This series of photographs focuses on trees that have been used as supports for a variety of chains, cables, fasteners, or sections of fencing utilized to restrict access to the landowner’s property. Over time, as these trees continue to grow with these constricting bands of material, the dialectical tension between man and nature builds to a particularly emotional pitch by exposing the relentless nature of time. As the wires, cables and chains cut into the trunk of the trees restricting sap flow (a process literally called ‘strangulation’), the organic vegetal response seems to embody human, visceral feelings of pain, emotional constriction and dogged survival.
Entitled Rapt, this series of fifty-four photographs made in 2013 and 2016 opens the landscape into a series of tightly focused moments of intense engagement between man and nature. The sites I photographed spoke to me strongest in the days of transition from winter to spring when the scene was enveloped in flat, grey light and there was no foliage on the trees to distract from them.

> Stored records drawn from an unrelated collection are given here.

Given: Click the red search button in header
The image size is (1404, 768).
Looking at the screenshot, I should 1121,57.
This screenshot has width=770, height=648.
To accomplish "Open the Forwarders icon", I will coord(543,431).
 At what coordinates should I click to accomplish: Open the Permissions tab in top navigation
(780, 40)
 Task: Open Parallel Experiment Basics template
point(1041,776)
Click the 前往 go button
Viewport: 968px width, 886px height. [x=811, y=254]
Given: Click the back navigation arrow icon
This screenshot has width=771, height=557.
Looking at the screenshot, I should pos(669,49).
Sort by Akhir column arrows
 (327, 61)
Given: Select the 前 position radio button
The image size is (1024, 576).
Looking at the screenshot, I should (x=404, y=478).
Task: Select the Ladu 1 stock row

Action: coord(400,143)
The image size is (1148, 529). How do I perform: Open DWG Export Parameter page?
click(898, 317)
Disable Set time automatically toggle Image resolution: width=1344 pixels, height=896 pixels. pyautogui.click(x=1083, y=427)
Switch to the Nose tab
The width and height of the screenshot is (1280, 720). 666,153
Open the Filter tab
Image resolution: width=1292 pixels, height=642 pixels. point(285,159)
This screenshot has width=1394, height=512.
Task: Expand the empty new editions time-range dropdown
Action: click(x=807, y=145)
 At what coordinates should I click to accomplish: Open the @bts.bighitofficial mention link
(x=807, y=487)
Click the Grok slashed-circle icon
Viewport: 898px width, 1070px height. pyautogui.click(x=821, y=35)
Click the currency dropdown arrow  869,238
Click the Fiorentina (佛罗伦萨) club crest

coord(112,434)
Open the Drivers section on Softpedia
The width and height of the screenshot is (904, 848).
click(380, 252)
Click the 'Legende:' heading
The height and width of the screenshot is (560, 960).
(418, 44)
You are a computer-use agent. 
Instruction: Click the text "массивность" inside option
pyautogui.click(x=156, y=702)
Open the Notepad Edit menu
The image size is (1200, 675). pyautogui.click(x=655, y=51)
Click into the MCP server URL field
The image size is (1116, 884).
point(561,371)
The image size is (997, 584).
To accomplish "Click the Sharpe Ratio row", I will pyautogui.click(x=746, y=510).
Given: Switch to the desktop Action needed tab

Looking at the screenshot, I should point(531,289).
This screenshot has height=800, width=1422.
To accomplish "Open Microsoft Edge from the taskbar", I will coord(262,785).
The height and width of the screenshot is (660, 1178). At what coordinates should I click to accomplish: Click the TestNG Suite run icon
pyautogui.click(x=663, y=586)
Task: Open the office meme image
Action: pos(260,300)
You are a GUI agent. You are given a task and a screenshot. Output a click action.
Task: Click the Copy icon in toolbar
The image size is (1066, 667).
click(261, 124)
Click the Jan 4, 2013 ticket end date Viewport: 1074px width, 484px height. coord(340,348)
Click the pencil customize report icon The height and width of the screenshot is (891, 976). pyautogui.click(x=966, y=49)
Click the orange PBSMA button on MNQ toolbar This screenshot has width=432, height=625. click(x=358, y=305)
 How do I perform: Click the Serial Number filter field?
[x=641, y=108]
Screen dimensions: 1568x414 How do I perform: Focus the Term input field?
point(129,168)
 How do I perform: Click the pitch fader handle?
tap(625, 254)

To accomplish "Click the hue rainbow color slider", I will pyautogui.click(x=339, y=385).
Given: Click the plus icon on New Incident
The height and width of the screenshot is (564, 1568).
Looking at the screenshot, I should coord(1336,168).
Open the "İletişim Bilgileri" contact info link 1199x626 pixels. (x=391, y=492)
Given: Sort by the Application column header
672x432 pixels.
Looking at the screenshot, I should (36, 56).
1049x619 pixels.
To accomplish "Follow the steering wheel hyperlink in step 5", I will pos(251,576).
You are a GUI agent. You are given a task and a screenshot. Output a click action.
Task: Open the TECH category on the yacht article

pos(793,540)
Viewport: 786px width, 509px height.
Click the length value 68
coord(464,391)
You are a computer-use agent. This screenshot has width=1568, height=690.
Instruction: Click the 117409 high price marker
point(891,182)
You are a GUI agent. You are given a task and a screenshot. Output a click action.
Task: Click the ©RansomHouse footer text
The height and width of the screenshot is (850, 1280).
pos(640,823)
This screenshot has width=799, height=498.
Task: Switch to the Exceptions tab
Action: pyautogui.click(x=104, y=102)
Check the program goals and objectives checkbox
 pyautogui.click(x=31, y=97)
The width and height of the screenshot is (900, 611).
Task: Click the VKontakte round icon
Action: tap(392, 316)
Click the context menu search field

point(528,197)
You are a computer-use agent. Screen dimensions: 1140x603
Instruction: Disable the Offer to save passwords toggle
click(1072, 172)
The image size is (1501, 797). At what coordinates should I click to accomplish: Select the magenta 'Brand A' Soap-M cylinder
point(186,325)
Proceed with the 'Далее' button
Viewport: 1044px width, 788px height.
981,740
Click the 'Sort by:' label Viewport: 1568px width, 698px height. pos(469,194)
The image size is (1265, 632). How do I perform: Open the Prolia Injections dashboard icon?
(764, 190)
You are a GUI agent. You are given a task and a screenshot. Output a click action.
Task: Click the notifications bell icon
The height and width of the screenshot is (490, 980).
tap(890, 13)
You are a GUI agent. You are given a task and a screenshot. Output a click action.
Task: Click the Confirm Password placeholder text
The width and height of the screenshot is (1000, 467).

All of the images were shot using black and white film in a medium square format camera. Given the focus of the subject matter on the various physical, material processes of decomposition, oxidation, and the organic workings of plant life, it was critical to the logic of the series to maintain the immediacy of their chemical, indexical imprint on the film, and its transition onto a slightly warm tone, semi-matte, fiber based paper used for gelatin silver prints, creating a substantial presence that would have been impossible to achieve digitally.